Know if your customers think positively or negatively about your products and services, and put yourself in control of delivering an optimal customer experience
“A picture is worth a thousand words” — True in 1920s advertising, even truer when businesses need to connect with their clients in the 2020s. And if understanding the wants, needs and pain points of customers or business partners was ever important, then it certainly is now in this volatile economy. Data sources for this sort of information are readily available, e.g., product reviews on e-commerce websites, requests received via a company’s webpage, or plain simple correspondence with clients. In fact, data tends to be so abundant that it is often complicated to pin point key topics, relevant context, and client attitudes.
Inspirient’s fully automated text analysis can help companies in both understanding the exact topics and context of client inquiries (the semantics) as well as the attitudes that clients have towards these topics (their sentiment). For example, the key phrases (n-grams) above were automatically extracted from product reviews on Amazon’s online market place. They are also shown in representative textual contexts to ease understanding. Below, two key analyses are run based on these extracted phrases: A semantic network analysis examines in which context clients inquire about key topics. And a sentiment analysis prioritizes pain points that clients may have when dealing with a company.
These analyses are equally applicable to client inquiries received via a webpage or through regular correspondence. They can help companies in optimizing their marketing, sales, and after-sales activities, and – as was the case in a recent client project – even help to identify new market opportunities.

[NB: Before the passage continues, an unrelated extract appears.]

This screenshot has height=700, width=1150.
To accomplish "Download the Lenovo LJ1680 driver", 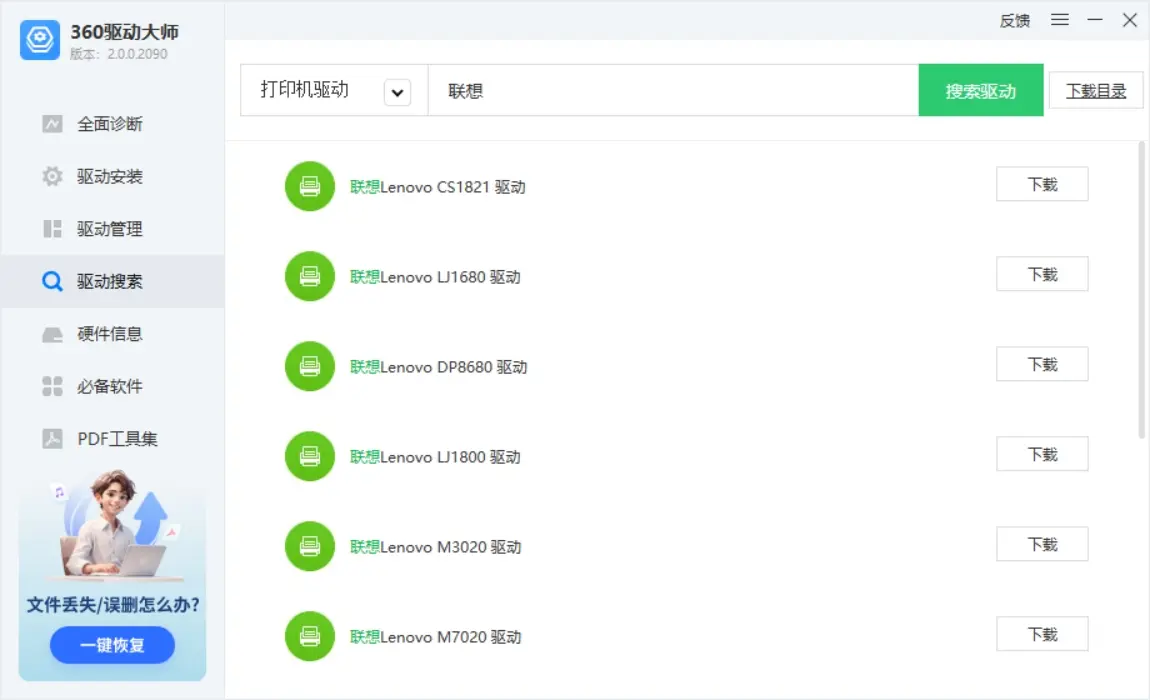I will click(1041, 274).
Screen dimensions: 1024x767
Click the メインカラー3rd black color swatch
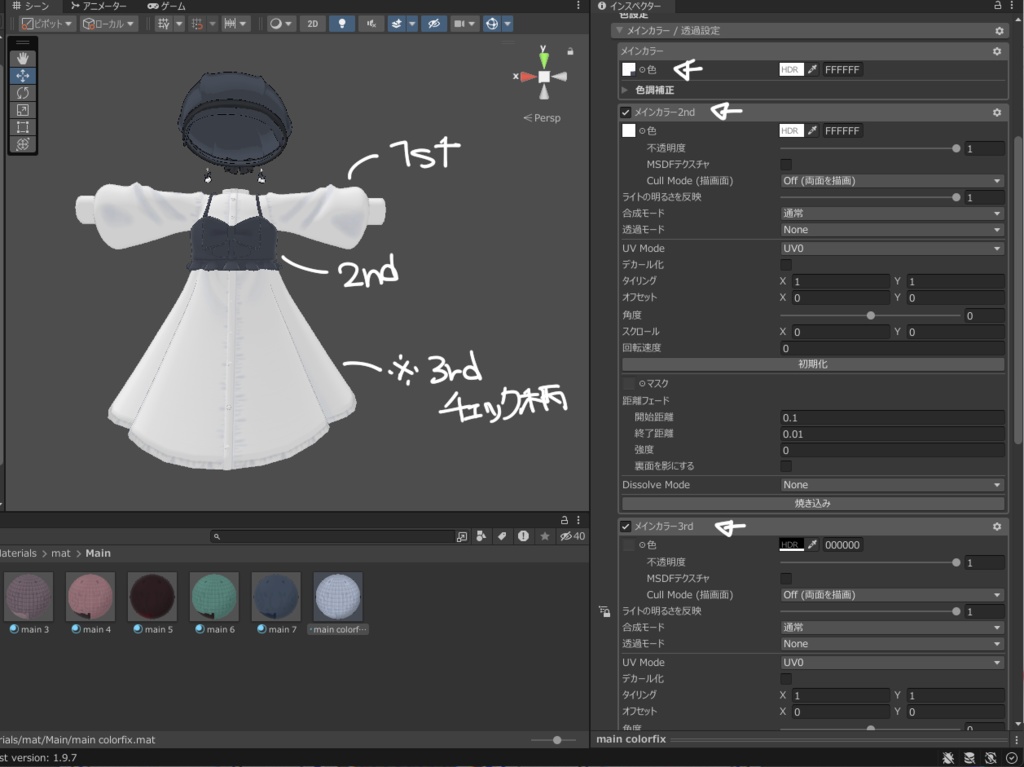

The Inspirient Automated Analytics Engine automates the entire data analytics process end-to-end: From the assignment of input data, pattern and outlier detection, automated visualization of patterns, weak points and opportunities to automatic generation of textual explanations and recognition of the underlying relationships and rules. Most other analytics solutions rarely include these textual explanations and observations regarding the underlying data relations, which are both critical to provide a deeper level of analysis and more actionable conclusions.